Enregistrements extraits:
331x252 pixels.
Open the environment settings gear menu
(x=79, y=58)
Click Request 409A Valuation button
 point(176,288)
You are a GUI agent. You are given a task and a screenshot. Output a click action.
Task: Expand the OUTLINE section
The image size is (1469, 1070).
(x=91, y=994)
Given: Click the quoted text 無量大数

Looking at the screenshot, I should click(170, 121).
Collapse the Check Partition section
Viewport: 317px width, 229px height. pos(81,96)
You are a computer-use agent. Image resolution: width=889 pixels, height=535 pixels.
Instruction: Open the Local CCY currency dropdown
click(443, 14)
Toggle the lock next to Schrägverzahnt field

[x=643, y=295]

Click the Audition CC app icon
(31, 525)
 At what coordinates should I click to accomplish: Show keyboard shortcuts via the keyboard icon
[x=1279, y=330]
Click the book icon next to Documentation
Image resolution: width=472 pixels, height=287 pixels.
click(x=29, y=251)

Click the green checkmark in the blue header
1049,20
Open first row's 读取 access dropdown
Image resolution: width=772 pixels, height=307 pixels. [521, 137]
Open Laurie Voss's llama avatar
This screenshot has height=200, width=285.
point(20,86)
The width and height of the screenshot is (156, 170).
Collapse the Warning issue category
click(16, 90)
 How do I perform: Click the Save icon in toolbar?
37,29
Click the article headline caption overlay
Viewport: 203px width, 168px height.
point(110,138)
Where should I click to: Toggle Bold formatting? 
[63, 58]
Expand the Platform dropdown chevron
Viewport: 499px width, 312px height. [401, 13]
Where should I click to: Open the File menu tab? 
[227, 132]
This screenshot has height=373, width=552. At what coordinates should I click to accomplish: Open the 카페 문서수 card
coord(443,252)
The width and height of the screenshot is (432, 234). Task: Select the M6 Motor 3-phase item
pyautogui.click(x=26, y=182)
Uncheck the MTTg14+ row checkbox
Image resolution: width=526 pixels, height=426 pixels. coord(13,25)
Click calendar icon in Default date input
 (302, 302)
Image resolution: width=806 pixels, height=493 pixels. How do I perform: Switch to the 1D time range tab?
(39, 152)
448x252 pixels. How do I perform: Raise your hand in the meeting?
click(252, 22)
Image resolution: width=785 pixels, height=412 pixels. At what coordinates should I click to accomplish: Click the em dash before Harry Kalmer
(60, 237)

> _Consigne_
Recopiez toute la liste en substituant « Fold » à « Collapse » partout où ce mot figure, sans rien changer d'autre.

> _Exercice corrigé_
331x252 pixels.
Open the environment settings gear menu
(x=79, y=58)
Click Request 409A Valuation button
 point(176,288)
You are a GUI agent. You are given a task and a screenshot. Output a click action.
Task: Expand the OUTLINE section
The image size is (1469, 1070).
(x=91, y=994)
Given: Click the quoted text 無量大数

Looking at the screenshot, I should click(170, 121).
Fold the Check Partition section
Viewport: 317px width, 229px height. pos(81,96)
You are a computer-use agent. Image resolution: width=889 pixels, height=535 pixels.
Instruction: Open the Local CCY currency dropdown
click(443, 14)
Toggle the lock next to Schrägverzahnt field

[x=643, y=295]

Click the Audition CC app icon
(31, 525)
 At what coordinates should I click to accomplish: Show keyboard shortcuts via the keyboard icon
[x=1279, y=330]
Click the book icon next to Documentation
Image resolution: width=472 pixels, height=287 pixels.
click(x=29, y=251)

Click the green checkmark in the blue header
1049,20
Open first row's 读取 access dropdown
Image resolution: width=772 pixels, height=307 pixels. [521, 137]
Open Laurie Voss's llama avatar
This screenshot has height=200, width=285.
point(20,86)
The width and height of the screenshot is (156, 170).
Fold the Warning issue category
click(16, 90)
 How do I perform: Click the Save icon in toolbar?
37,29
Click the article headline caption overlay
Viewport: 203px width, 168px height.
point(110,138)
Where should I click to: Toggle Bold formatting? 
[63, 58]
Expand the Platform dropdown chevron
Viewport: 499px width, 312px height. [401, 13]
Where should I click to: Open the File menu tab? 
[227, 132]
This screenshot has height=373, width=552. At what coordinates should I click to accomplish: Open the 카페 문서수 card
coord(443,252)
The width and height of the screenshot is (432, 234). Task: Select the M6 Motor 3-phase item
pyautogui.click(x=26, y=182)
Uncheck the MTTg14+ row checkbox
Image resolution: width=526 pixels, height=426 pixels. coord(13,25)
Click calendar icon in Default date input
 (302, 302)
Image resolution: width=806 pixels, height=493 pixels. How do I perform: Switch to the 1D time range tab?
(39, 152)
448x252 pixels. How do I perform: Raise your hand in the meeting?
click(252, 22)
Image resolution: width=785 pixels, height=412 pixels. At what coordinates should I click to accomplish: Click the em dash before Harry Kalmer
(60, 237)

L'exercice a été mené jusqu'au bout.